Aus der Nationalmannschaft haben Sie sich verabschiedet, den Heideköpfen bleiben Sie aber erhalten?

Stand jetzt ja. Aber ich merke es natürlich körperlich, es ist nicht mehr so einfach, zu regenerieren, sich nach Verletzungen wieder heran zu kämpfen. Ich möchte schon noch vom Platz runter gehen können und nicht getragen werden müssen. Also in vier, fünf Jahren sehe ich mich nicht mehr auf dem Platz, aber im Moment bin ich auch noch nicht soweit zu sagen: Das war’s. Und eines ist klar, das habe ich schon vor langer Zeit gesagt: In Deutschland werde ich nur für Heidenheim spielen.

Ein Ziel war es ja einmal, zusammen mit ihrem Sohn Samuel in einer Mannschaft zu stehen . . .

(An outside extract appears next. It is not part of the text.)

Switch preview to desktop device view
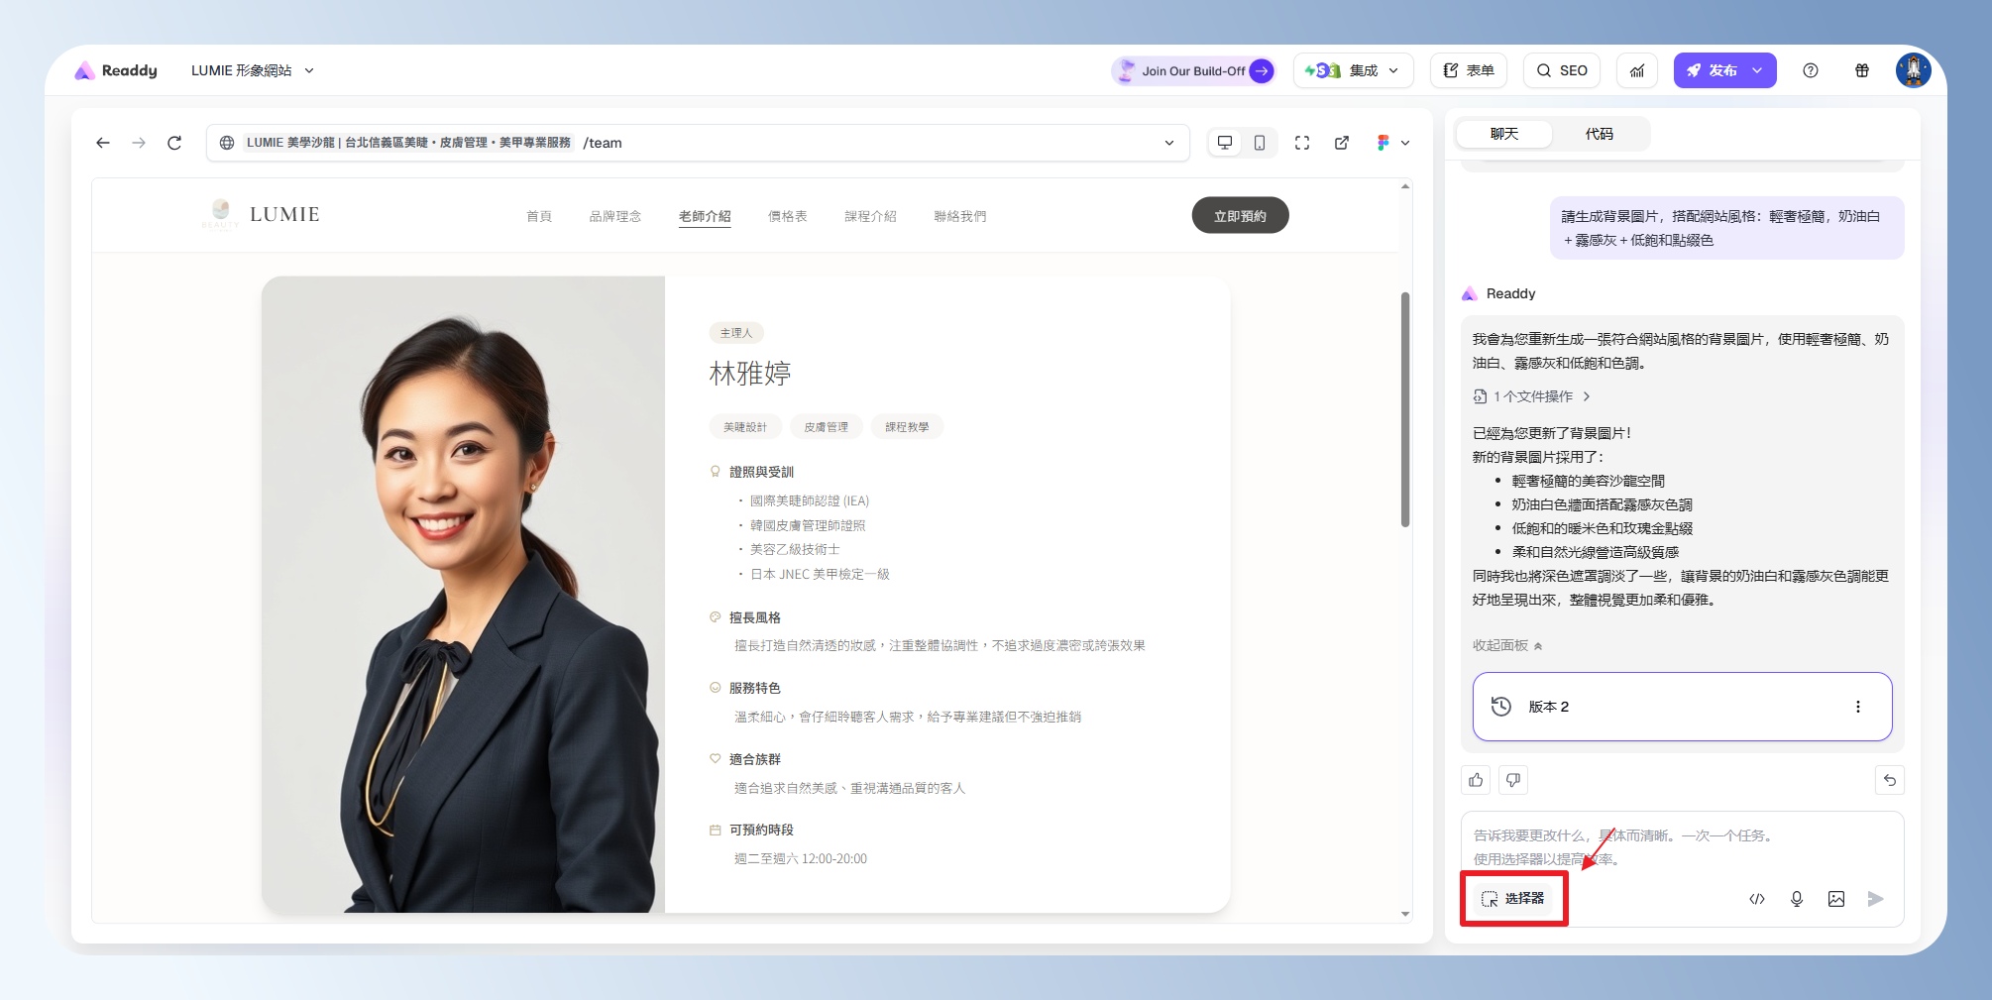Viewport: 1992px width, 1000px height. click(1225, 143)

Ja (lacht), aber ich weiß nicht, ob ich das noch durchhalte. Er ist jetzt 13, das wären mindestens noch drei Jahre. Es wäre ein schöner Abschluss, aber ich will nichts erzwingen.

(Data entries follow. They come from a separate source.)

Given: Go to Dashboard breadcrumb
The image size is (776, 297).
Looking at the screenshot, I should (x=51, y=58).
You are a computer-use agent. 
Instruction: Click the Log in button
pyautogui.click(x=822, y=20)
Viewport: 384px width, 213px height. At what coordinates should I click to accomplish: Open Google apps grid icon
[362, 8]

Gibt es dann noch ein anderes Ziel mit den Heideköpfen?

Auf jeden Fall, dieses Jahr noch die Meisterschaft zu gewinnen. Ich glaube, wir haben auch das Team dafür, müssen aber besser spielen als vergangenen Samstag. Dann wären wir nächstes Jahr wieder im Champions-Cup. Nachdem ich es da die letzten beiden Male nicht ohne Verletzung geschafft habe, wäre es cool, da mal das ganze Turnier bestreiten zu können.

Um dieses Jahr den Titel zu holen, muss das Halbfinale gegen Regensburg gewonnen werden. Eigentlich hätte dieses vergangenen Sonntag gespielt werden sollen, aber die Legionäre sagten die Spiele ab.

Es war schon dreist und sehr offensichtlich was Regensburg da gemacht hat.. Der Platz wäre bespielbar gewesen. Es ist eigentlich gang und gäbe, dass du alles gibst, um das Feld spielbar zu machen. Dann fängst du zumindest mal an und schaust, wie weit du kommst. In Regensburg wären nicht mal Feldarbeiten nötig gewesen.

Wie beurteilen Sie nun die Chancen?

Es ändert nichts an der Ausgangsposition, dass die uns noch zweimal schlagen müssen. Ich bin sicher, dass wir vergangenen Sonntag Spiel vier gewonnen hätten und wenn nicht, dann ganz sicher das fünfte Spiel. Durch die Absage hat sich Regensburg wieder einen kleinen Vorteil erschlichen, kann wieder auf seine starken Werfer zurückgreifen. Aber wir haben sechs von sieben Spielen gegen sie gewonnen, wenn wir unsere volle Leistung abrufen, besiegen die uns nicht.

Abschließend ein Ausblick: Was plant Simon Gühring nach seiner aktiven Laufbahn?

Baseball begleitet mich quasi schon mein ganzes Leben und ich kann mir nicht vorstellen, nichts mehr zu machen. Es gab auch schon Gespräche mit Manager Klaus Eckle und ich werde sicher den Heideköpfen treu bleiben – ob als Trainer der ersten Mannschaft oder bei der Jugend, wird sich zeigen.

Seit 2001 ein Heidekopf

Simon Gühring wuchs in Leonberg auf und begann dort mit dem Baseballsport, spielte später in Sindelfingen und Herrenberg, ehe er 2001 nach Heidenheim wechselte. Seither trägt er das Dress der Heideköpfe, nur unterbrochen von zwei Jahren Profibaseball in den USA und einer Saison in den Niederlanden.

Nach Heidenheim kam er auch durch seine heutige Frau Sarai, die er schon mit zwölf Jahren bei einem christlichen Jugendcamp kennenlernte. Die drei Kinder der Gührings sind ebenfalls sportlich sehr aktiv. „Sie hat mich die ganze Zeit als Baseballer begleitet, ihr und meiner Familie gilt mein großer Dank. Ohne deren Verständnis und Unterstützung wäre meine sportliche Laufbahn nicht möglich gewesen“, sagt Gühring, der trotz des großen Aufwands für seinen Sport immer Amateur war.  Er ist Geschäftsführer einer kleinen Sportmanagementfirma und trainiert als Personal Trainer  Geschäftsleute in Heidenheim.